• Alıştırma görevleri:
a. Yabancı dil öğretim malzemeleri ve kültür aktarımı üzerine olan metni iki cümleyle özetleyin.
b. Yabancı dil öğretim malzemelerinde kültür aktarımını ele alan metni kaldığı yerden sürdürün.

• Metin bölümü:

Öğrenme esnasında birden fazla duyu organının çalıştırılması, öğrenmenin kalıcı olmasını sağlarken öğrenilenin kısa sürede unutulmasının önüne geçmektedir (Köksal ve Varışoğlu, 2014, s. 74). Yabancı dil öğretiminde yıllardır yaşanmakta olan öğrencilerin derse karşı ilgisiz olması ve öğrenilenin kısa sürede unutulması sorunu pek çok duyuya hitap eden malzemeler geliştirmekle en aza indirilebilir. Tüm bu görüşlerin ortak noktası daha önce bahsedildiği gibi, yabancı dil öğretim malzemelerinin öğrencilerin temel dil becerileri olan okuma, yazma, dinleme ve konuşma becerilerini geliştirme amaçlı olması gerektiğidir.

Dört dil becerisinin belirli bir bağlamda verilebilmesi için malzemelerin kültürel bağlamda olması gerektiği yaygın bir görüştür. Bu kapsamda malzeme seçimindeki kültür aktarımı hem öğrenilen hedef dilin toplumunu tanıtmalı hem de başka kültürlerin özelliklerini sunmalıdır (Demir ve Açık, 2011, s. 59). Yabancı dil öğretimi yapılırken kullanılan malzemelerin hedef dilin kültürel öğelerini içermesi önemli bir unsur olarak görülmektedir. Bununla birlikte dil öğretiminde kullanılacak malzemelerin öğrencilerin kültürüne de uygun olmasına dikkat edilmesi önemlidir. Öte yandan malzemelerde, sadece kültür vermek gibi bir kaygı olmamalı, kültürel unsurların dersin içeriğine uygun bir şekilde işlenmesi önemsenmelidir (Duman, 2013, s. 7). Aksi halde öğrenciler hedef dilin kültürüne aşırı bir şekilde maruz kaldıkları için tepki gösterebilirler. Dil öğrenmeye güdülenecekleri yerde kültür öğretiminin abartılması öğrencide öğrenme isteksizliği yaratabilmektedir. Bu yüzden işlenecek konuyla hedef kültürün bağdaşması ve öğrenciyi sıkmayacak şekilde verilmesi gerekmektedir. Kısacası yabancı dil derslerinde kullanılacak malzemelerdeki kültür aktarımı, sadece hedef dilin kültürü olarak anlaşılmamalıdır. Dil öğrenmek aynı zamanda başka kültürleri tanımak, kendini geliştirmek, anlama ve anlatma becerilerini kazanmak demek olduğu için malzeme

(15)

• Veri bölümü:
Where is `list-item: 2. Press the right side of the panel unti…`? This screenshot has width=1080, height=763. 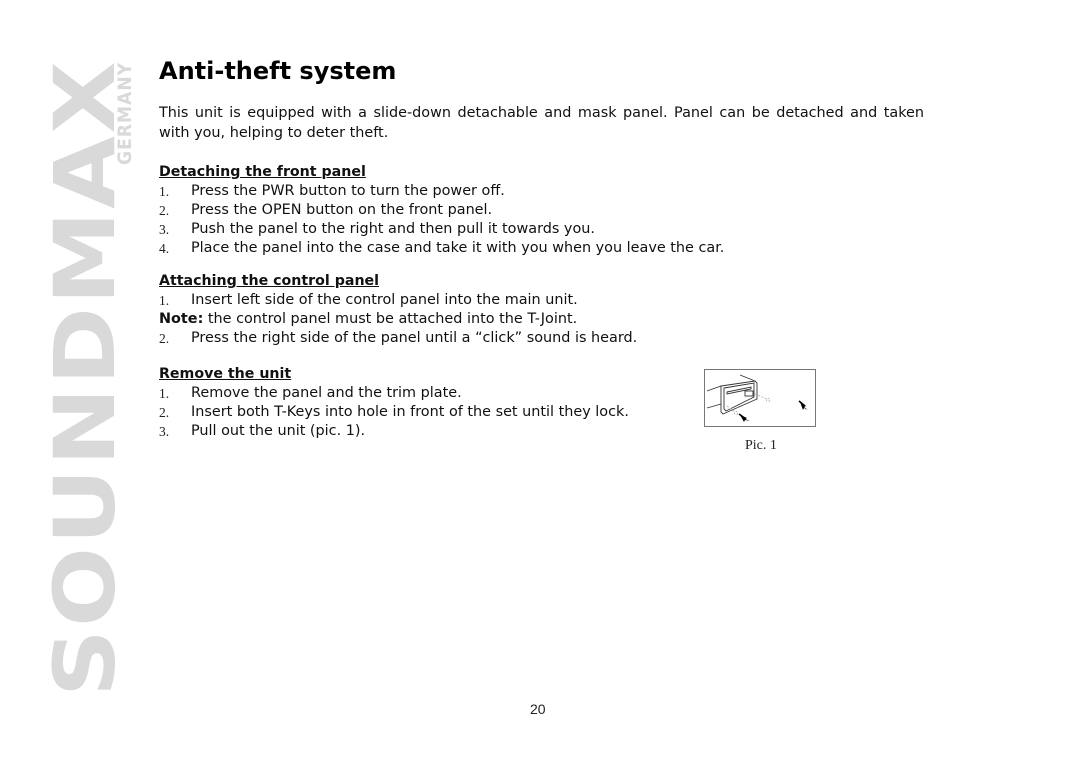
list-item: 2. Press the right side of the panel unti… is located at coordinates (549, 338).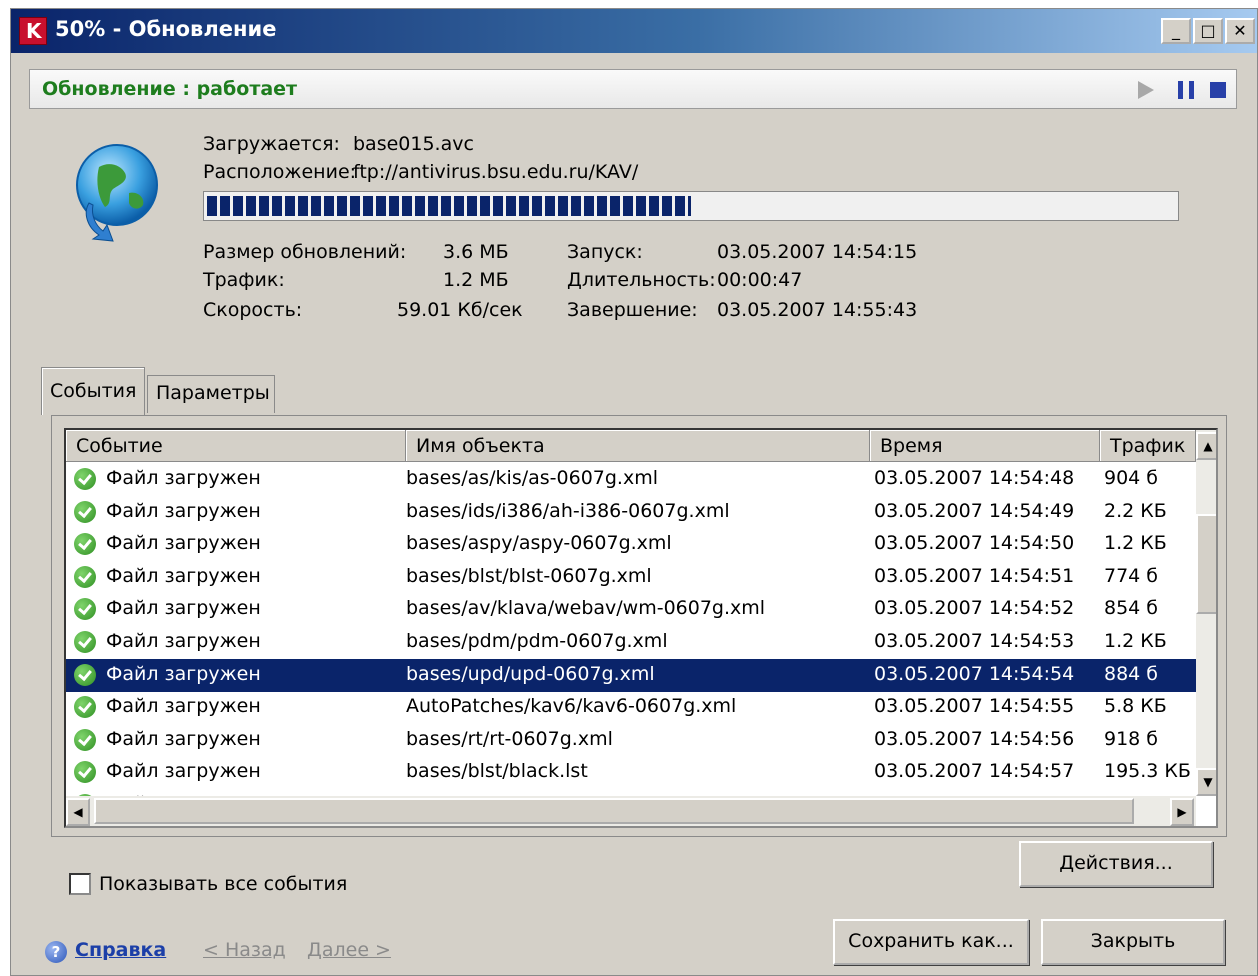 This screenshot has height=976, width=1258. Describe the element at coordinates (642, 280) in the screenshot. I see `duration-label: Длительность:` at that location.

• Numaralı cevaplar:
a. Öğrenmede birden fazla duyuya hitap eden malzemeler öğrenilenin kalıcı olmasını sağlayıp kısa sürede unutulmasını önler ve yabancı dil öğretim malzemeleri okuma, yazma, dinleme ve konuşma becerilerini geliştirmeyi amaçlamalıdır. Malzemeler hedef dilin kültürünün yanında başka kültürleri de tanıtmalı, öğrencinin kültürüne uygun olmalı ve kültürü dersin konusuyla bağdaşacak, öğrenciyi sıkmayacak biçimde vermelidir, çünkü kültür öğretiminin abartılması öğrenme isteksizliği yaratabilir.

b.
seçiminde her kültürden aktarım olmalıdır. Böylece öğrenciler başka kültürlerdeki insanlarla etkileşim halinde olmayı öğrenerek dil becerilerini kazanacak ve kendilerini geliştireceklerdir.

Bütün bunlardan çıkarılacak sonuç, yabancı dil öğretiminde kullanılacak malzemelerin;

nesnel, somut, gerçekçi, kalıcı, dersin amacına ve öğrencilerin seviyesine uygun, işlevsel, iletişimsel, kültürel, özgün olması gerektiğidir. Bununla birlikte, malzeme seçimi rastgele yapılmamalıdır. Derse uygun malzeme seçerken veya geliştirirken belirlenen ilkelere uyulmalıdır. Ayrıca yabancı dil derslerinde uygulanacak yaklaşım ve yöntemlere paralel olması gereken yabancı dil öğretim malzemeleri, öğrencilerin yaş aralığına, seviyesine, kültürüne, ihtiyaçlarına ve dersin amacına göre seçilmelidir. Tüm bunlara dikkat edildikten sonra malzemeler doğru bir şekilde düzenlenip tasarlanmalıdır. Son olarak dil öğretiminde kullanılacak malzemelerin farklı duyulara ve kültürlere hitap etmesi gerekmektedir. Böylece dersler ilgi çekici ve öğrenilenler de kalıcı olacaktır. Bu bağlamda yabancı dil öğretiminde etkili olabilmek, farklı duyulara hitap edebilmek, dili işlevsel ve iletişimsel olarak kullanabilmek, öğrencilerin yaratıcılıklarını geliştirebilmek için özgün, görev ve iletişim odaklı, günlük yaşamdan alınan, görsel açıdan zengin, anlamlı malzemeler seçilerek okuma, yazma, dinleme ve konuşma becerilerini geliştirme aktiviteleri hazırlanabilir. Dört temel dil becerisini geliştirmek için başvurulacak bu etkinlikler dil becerilerini geliştirme stratejileri yoluyla düzenlenmelidir.

(16)

2. BÖLÜM

YABANCI DİL ÖĞRETİMİNDE YÖNTEM VE YAKLAŞIMLAR

Yabancı dil öğretiminde kullanılan yaklaşım ve yöntemler dünden bugüne teknolojinin de gelişmesiyle çeşitlilik göstermektedir. ‘‘Dilbilgisi- Çeviri Yöntemi’’yle başlayan yabancı dil öğretimi artık daha yeni yöntemler ve yaklaşımlarla gerçekleştirilmektedir.

Geleneksel yöntemler yerini iletişim kurma odaklı yöntemlere bırakmaya başlamıştır.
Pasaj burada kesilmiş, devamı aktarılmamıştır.